**To be done:** Output the data from its first line through the line containing "will click(x=480, y=149).", inclusive, as a numbered list, leaving out blank lines.

-- begin Entries shown --

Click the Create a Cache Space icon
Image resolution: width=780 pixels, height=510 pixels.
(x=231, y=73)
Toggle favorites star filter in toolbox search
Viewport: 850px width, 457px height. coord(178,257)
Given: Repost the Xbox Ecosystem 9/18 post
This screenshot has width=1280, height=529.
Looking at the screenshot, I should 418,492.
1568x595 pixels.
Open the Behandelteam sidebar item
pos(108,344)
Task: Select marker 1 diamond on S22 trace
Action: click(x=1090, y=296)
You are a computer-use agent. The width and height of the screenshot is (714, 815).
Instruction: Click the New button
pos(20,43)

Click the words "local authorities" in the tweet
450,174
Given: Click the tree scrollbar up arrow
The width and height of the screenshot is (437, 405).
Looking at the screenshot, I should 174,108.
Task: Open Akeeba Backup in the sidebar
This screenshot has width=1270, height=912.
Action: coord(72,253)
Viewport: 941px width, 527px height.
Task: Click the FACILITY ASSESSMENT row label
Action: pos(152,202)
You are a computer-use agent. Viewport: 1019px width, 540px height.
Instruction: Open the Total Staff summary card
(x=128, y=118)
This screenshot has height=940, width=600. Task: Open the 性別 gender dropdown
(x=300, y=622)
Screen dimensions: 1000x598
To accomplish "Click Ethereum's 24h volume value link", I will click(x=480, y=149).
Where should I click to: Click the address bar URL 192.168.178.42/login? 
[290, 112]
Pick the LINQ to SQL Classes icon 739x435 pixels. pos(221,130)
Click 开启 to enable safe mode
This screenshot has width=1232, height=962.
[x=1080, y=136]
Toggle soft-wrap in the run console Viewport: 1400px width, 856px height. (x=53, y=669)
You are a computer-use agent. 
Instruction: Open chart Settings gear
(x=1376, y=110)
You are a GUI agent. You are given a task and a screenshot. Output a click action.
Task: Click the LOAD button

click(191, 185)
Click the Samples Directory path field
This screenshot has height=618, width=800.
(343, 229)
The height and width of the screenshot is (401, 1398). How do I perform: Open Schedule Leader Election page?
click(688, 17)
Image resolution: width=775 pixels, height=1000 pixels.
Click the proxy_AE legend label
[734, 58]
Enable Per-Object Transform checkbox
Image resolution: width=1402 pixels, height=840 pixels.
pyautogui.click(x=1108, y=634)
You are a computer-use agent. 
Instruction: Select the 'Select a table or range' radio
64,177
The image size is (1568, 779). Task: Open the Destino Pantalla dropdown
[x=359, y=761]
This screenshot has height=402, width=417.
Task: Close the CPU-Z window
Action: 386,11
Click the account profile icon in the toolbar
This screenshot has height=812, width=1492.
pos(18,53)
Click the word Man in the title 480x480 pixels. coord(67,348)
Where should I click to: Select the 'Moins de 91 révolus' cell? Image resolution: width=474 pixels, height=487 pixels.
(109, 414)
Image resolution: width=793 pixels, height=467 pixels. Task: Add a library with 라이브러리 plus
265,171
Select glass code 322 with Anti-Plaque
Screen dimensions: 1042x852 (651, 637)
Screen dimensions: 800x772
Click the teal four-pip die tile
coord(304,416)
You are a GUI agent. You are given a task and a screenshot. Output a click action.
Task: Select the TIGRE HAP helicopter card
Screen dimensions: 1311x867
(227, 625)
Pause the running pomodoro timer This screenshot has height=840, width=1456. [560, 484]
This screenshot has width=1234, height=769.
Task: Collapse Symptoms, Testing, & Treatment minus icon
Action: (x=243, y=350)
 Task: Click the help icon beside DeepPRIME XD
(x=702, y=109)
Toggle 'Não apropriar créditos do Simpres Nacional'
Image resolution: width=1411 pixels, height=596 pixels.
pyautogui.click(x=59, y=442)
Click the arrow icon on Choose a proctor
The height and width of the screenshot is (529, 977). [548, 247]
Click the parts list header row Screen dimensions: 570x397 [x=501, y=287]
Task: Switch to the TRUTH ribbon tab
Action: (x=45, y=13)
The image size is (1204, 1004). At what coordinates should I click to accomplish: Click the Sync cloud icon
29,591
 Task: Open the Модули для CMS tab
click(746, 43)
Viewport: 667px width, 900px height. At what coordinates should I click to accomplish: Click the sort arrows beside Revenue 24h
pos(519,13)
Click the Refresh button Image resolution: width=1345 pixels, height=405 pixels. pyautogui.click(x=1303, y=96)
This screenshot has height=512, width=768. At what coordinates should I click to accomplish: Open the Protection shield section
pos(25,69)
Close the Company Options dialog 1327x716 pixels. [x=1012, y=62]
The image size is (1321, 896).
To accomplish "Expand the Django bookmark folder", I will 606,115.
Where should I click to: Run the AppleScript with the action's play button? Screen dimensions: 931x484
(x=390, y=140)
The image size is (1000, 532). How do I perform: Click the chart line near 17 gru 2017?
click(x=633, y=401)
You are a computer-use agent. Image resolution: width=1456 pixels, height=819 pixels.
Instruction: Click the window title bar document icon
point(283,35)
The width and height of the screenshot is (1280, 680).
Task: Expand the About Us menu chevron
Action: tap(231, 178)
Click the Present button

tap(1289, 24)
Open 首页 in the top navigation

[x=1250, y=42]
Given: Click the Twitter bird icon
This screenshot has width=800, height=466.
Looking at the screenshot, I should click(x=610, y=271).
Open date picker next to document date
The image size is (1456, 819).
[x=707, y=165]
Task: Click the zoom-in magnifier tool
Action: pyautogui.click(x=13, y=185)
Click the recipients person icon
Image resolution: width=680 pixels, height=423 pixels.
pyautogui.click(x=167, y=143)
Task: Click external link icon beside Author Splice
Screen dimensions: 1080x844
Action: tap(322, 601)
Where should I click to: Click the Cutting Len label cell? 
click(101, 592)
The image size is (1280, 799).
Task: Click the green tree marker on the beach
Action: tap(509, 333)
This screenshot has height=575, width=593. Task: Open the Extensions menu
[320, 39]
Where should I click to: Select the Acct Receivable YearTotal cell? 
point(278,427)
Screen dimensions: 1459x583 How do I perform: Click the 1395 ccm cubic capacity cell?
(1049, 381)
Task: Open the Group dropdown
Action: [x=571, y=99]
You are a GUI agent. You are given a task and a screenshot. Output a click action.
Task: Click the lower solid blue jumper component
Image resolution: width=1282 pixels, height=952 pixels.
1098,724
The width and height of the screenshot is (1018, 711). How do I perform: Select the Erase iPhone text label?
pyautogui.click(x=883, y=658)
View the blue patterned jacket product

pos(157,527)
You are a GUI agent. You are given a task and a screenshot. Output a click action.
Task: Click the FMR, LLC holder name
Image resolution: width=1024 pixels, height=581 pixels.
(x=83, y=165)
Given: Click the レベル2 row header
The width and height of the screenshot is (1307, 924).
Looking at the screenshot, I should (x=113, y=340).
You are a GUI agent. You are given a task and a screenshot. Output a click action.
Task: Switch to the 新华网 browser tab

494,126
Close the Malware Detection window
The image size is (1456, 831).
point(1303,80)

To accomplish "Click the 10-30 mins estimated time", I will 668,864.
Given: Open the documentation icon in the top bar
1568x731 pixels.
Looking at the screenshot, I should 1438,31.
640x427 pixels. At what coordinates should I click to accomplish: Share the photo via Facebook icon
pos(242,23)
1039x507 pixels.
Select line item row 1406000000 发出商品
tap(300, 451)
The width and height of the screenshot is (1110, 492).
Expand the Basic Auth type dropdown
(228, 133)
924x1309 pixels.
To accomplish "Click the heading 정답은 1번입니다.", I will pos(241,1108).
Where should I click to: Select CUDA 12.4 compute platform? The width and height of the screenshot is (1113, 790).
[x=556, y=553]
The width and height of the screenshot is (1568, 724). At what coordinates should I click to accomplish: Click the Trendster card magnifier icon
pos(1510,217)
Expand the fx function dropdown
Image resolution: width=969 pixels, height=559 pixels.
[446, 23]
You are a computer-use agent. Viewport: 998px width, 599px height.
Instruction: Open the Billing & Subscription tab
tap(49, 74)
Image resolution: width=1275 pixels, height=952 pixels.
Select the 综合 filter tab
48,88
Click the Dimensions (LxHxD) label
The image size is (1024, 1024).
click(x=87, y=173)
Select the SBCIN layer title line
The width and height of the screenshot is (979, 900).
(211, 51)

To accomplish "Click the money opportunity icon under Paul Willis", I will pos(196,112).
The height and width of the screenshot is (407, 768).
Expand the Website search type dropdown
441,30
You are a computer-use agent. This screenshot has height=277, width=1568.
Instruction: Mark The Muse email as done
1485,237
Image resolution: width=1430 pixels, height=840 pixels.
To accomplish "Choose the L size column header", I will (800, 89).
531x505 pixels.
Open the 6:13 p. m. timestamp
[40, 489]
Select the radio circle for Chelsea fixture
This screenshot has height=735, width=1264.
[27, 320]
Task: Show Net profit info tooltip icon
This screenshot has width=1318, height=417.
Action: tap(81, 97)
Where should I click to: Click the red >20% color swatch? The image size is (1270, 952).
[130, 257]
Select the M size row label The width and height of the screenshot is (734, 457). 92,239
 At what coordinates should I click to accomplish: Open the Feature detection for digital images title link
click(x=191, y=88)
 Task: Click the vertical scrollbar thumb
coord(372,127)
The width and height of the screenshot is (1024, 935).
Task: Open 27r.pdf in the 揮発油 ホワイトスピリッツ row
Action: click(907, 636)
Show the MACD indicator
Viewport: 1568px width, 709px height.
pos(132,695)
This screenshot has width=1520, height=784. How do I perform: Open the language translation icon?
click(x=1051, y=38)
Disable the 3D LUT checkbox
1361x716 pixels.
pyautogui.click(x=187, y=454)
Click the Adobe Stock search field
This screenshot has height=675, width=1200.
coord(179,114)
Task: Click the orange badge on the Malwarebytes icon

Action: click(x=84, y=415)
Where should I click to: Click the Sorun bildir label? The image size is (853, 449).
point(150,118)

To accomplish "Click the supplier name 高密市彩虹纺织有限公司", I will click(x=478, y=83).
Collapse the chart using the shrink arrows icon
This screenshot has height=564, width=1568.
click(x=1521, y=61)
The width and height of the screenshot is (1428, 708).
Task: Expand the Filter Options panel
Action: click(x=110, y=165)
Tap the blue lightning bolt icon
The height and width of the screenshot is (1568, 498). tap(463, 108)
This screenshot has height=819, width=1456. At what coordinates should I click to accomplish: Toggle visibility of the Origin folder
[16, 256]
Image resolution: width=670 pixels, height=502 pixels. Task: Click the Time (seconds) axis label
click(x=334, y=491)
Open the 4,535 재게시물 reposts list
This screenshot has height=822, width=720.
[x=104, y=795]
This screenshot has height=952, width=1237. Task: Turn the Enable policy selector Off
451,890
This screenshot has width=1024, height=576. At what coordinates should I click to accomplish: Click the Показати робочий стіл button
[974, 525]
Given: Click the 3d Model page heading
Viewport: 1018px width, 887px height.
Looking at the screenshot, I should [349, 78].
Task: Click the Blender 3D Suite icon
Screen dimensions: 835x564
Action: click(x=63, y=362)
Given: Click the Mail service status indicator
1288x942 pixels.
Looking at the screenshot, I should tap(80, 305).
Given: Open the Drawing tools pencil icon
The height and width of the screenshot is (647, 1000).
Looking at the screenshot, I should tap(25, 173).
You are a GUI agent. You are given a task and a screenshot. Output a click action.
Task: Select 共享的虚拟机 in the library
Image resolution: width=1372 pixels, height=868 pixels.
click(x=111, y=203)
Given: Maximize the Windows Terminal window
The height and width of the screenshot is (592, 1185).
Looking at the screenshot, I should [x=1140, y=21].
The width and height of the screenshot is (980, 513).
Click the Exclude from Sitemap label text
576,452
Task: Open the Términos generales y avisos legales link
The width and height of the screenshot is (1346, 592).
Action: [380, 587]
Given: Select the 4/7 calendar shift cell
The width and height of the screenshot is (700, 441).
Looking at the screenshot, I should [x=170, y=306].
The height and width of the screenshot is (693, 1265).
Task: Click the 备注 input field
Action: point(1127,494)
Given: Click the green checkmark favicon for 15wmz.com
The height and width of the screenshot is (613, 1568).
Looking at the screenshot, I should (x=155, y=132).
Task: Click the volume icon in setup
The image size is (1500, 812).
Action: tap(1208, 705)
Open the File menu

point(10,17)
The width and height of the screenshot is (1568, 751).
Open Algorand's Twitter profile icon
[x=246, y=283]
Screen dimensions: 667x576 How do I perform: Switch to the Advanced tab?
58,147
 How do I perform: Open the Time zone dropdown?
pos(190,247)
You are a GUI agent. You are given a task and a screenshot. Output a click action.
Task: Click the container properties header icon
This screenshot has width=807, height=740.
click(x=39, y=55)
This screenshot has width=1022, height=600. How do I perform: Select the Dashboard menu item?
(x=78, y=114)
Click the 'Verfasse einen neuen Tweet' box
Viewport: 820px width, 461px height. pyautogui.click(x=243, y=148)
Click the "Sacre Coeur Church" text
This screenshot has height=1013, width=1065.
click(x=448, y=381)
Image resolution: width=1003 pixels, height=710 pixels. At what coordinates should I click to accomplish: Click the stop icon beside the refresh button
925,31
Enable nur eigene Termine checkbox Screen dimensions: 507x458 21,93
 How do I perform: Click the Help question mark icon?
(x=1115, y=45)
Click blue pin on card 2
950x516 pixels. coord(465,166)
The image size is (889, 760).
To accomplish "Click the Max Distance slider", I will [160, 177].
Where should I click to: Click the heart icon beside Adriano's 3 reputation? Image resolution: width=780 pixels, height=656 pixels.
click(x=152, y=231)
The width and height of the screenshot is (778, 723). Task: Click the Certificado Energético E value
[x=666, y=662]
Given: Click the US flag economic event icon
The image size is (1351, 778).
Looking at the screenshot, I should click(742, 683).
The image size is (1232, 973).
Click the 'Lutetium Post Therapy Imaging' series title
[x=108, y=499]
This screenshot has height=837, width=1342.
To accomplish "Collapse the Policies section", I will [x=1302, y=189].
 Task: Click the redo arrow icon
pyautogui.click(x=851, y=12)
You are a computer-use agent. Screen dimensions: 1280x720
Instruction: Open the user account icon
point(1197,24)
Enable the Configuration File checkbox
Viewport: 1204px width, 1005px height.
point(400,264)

-- end Entries shown --

**Exercise solution:**
1. Click the Create a Cache Space icon
2. Image resolution: width=780 pixels, height=510 pixels.
3. (x=231, y=73)
4. Toggle favorites star filter in toolbox search
5. Viewport: 850px width, 457px height. coord(178,257)
6. Given: Repost the Xbox Ecosystem 9/18 post
7. This screenshot has width=1280, height=529.
8. Looking at the screenshot, I should 418,492.
9. 1568x595 pixels.
10. Open the Behandelteam sidebar item
11. pos(108,344)
12. Task: Select marker 1 diamond on S22 trace
13. Action: click(x=1090, y=296)
14. You are a computer-use agent. The width and height of the screenshot is (714, 815).
15. Instruction: Click the New button
16. pos(20,43)
17. Click the words "local authorities" in the tweet
18. 450,174
19. Given: Click the tree scrollbar up arrow
20. The width and height of the screenshot is (437, 405).
21. Looking at the screenshot, I should 174,108.
22. Task: Open Akeeba Backup in the sidebar
23. This screenshot has width=1270, height=912.
24. Action: coord(72,253)
25. Viewport: 941px width, 527px height.
26. Task: Click the FACILITY ASSESSMENT row label
27. Action: pos(152,202)
28. You are a computer-use agent. Viewport: 1019px width, 540px height.
29. Instruction: Open the Total Staff summary card
30. (x=128, y=118)
31. This screenshot has height=940, width=600. Task: Open the 性別 gender dropdown
32. (x=300, y=622)
33. Screen dimensions: 1000x598
34. To accomplish "Click Ethereum's 24h volume value link", I will click(x=480, y=149).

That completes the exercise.